Using the material below, print a verbatim copy of every line from the one containing "Open the hamburger menu in address bar" through the one containing "Share the current page via share icon", inclusive, and omit the pictures.
** Provided entries follows **
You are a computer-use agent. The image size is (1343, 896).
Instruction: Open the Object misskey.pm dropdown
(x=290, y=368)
** End of Provided entries **
** Provided entries follows **
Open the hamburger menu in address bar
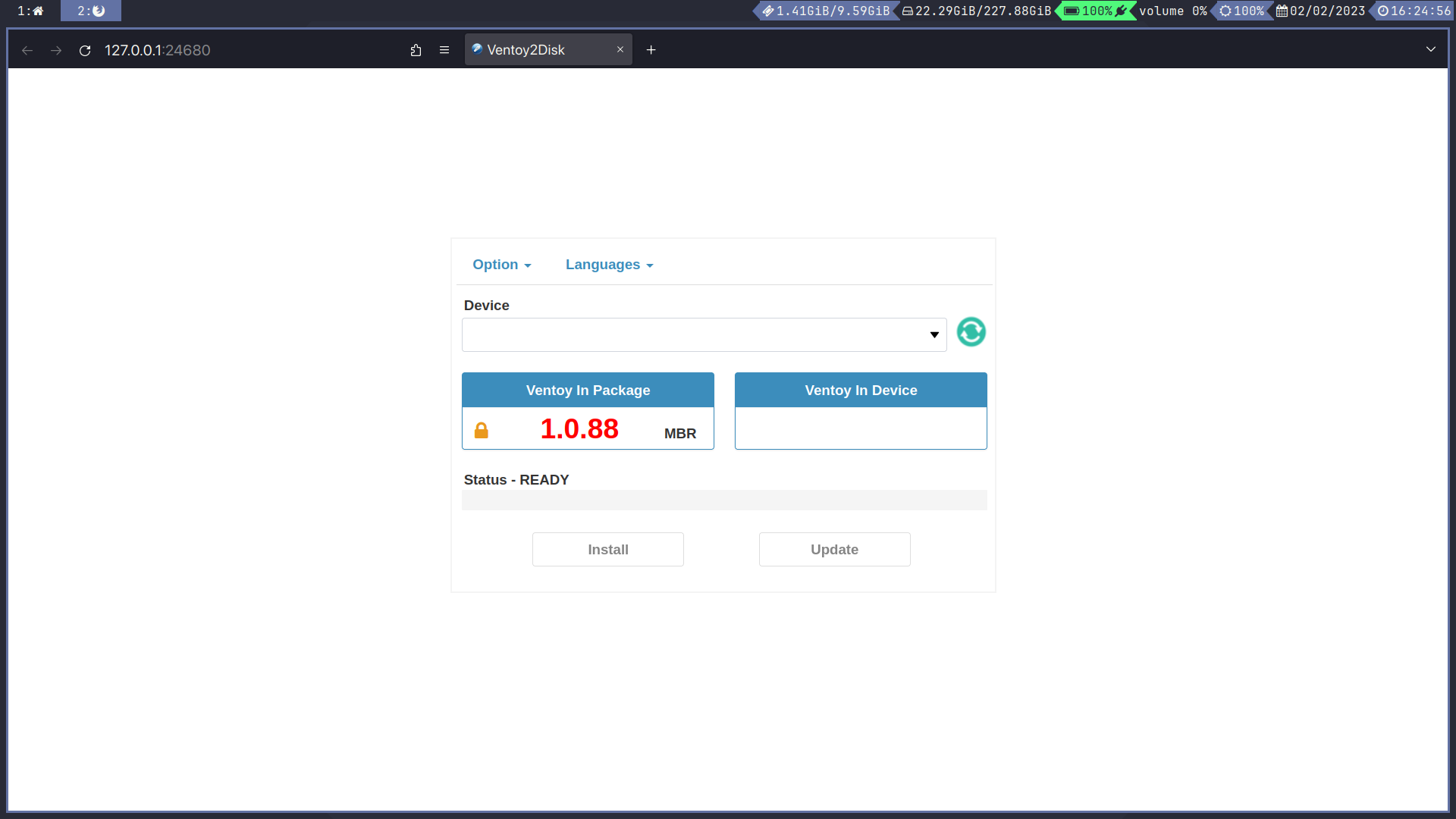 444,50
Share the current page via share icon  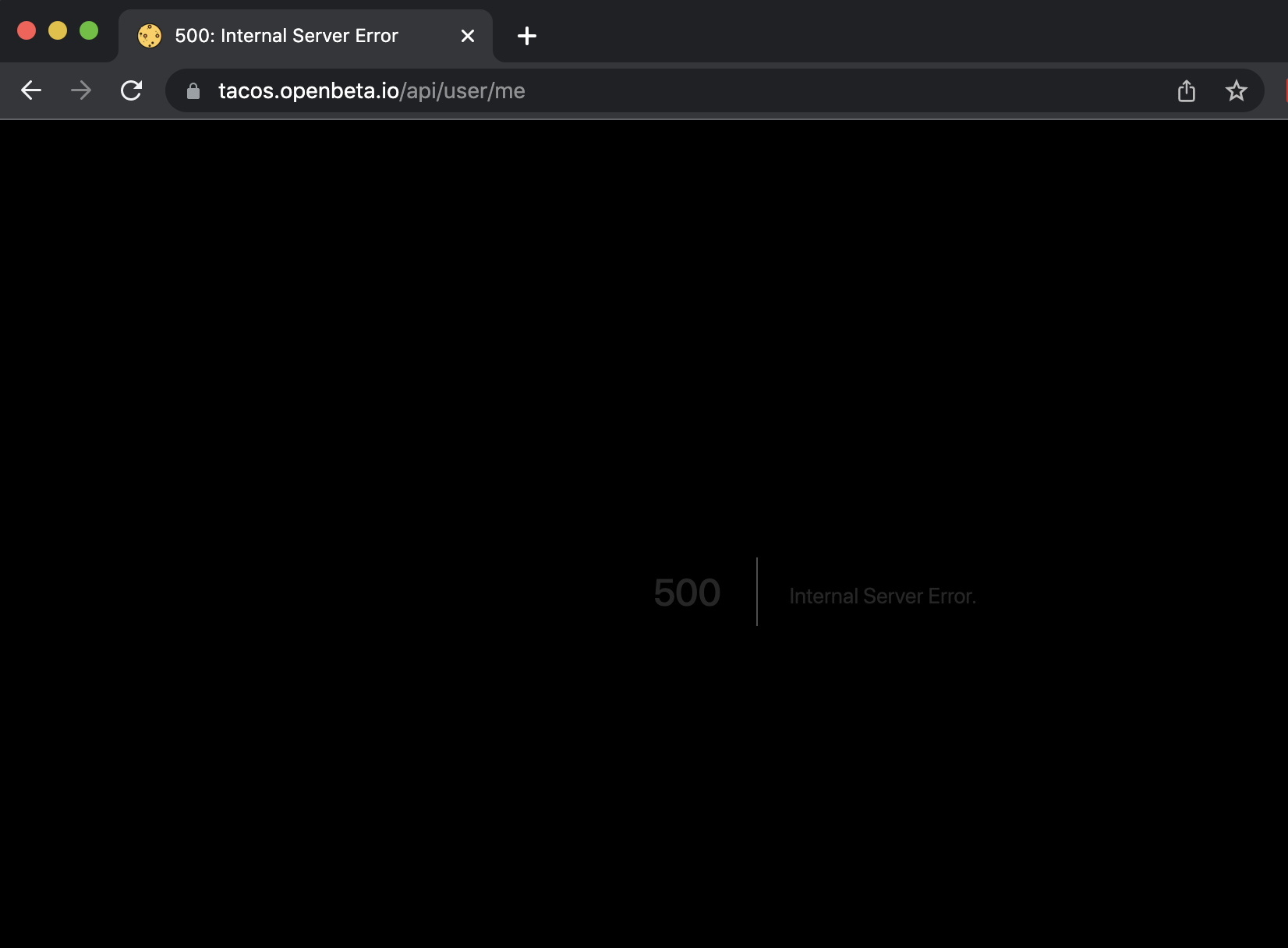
** End of Provided entries **
Solution for this task:
Open the hamburger menu in address bar
 444,50
Share the current page via share icon  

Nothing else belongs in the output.